Keeping K-12 Cybersecure–the newsletter of the K-12 Cybersecurity Resource Center–curates the best cybersecurity and privacy news for K-12 policymakers, administrators, IT professionals, vendors, and privacy advocates. The latest edition (Keeping #K12CyberSecure [#22]: “Open for Business”) provides information on recent updates to the K-12 Cyber Incident Map, other additions to the Resource Center, informed commentary, and curated news you can use.
While there’s much more available in the newsletter itself, here’s a sampling of the must-read articles published since last edition:
- Schools are deploying massive digital surveillance systems: The results are alarming. Yes, they are, and, yes, it is.
- Insider threat has many faces: “Former principal gets 8 years for one-man crime wave.”
- In an incident previously reported by the K-12 Cybersecurity Resource Center, new reporting reveals that the Paterson (NJ) schools email system was compromised in 2017 (“Paterson schools email system was compromised in 2017, records show“) and they (still) have ‘almost no answers’ for who might have been responsible for the recent breach of 23,000 passwords in their care (“How did data breach that claimed 23,000 passwords occur? Paterson school district has almost no answers“). At least, they’ve moved on from threatening to sue the local newspaper for breaking the story.
- Documents show (some of) the cost of recovering from the Oklahoma City Public Schools ransomware attack: the totals add up to likely over $100k and climbing…. As Ben Franklin said: ““An ounce of prevention is worth a pound of cure.”
- Content filters are hard, part 814124: “Porn pops up on school-issued iPad after 9-year-old student searches for ‘bouncing balls.’”
- Some on-point advice via the law firm of Fisher & Phillips LLP: “Security Breaches In Schools: 10 Steps To Protect Your Information.”
- The New Jersey School Boards Association offers advice for school board members on how to protect student and employee data in the ‘cyber age’.”
- What a teen grade hacker’s confession can teach us. Kids these days…
- FYI: Grade hacking services are easily available online, per Kaspersky. This includes discussion fora and how-to guides and videos.

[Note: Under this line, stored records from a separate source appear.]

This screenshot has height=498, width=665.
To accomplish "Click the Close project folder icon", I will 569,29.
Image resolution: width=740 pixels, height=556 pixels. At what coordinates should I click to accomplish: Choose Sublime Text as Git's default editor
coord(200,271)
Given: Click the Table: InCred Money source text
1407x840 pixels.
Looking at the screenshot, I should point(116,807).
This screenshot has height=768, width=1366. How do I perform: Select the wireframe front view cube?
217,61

- According to the GAO, some federal agencies – including the U.S. Department of Education – are still running decades-old IT systems and have no plans to upgrade them. On the other hand, the good news is that the Department recently got above average grades in a recently released federal cybersecurity risk management study.
- Not something you see everyday: a warning from the NSA to patch your Windows computers (“NSA Cybersecurity Advisory: Patch Remote Desktop Services on Legacy Versions of Windows“). I’d say that is advice worth paying attention to.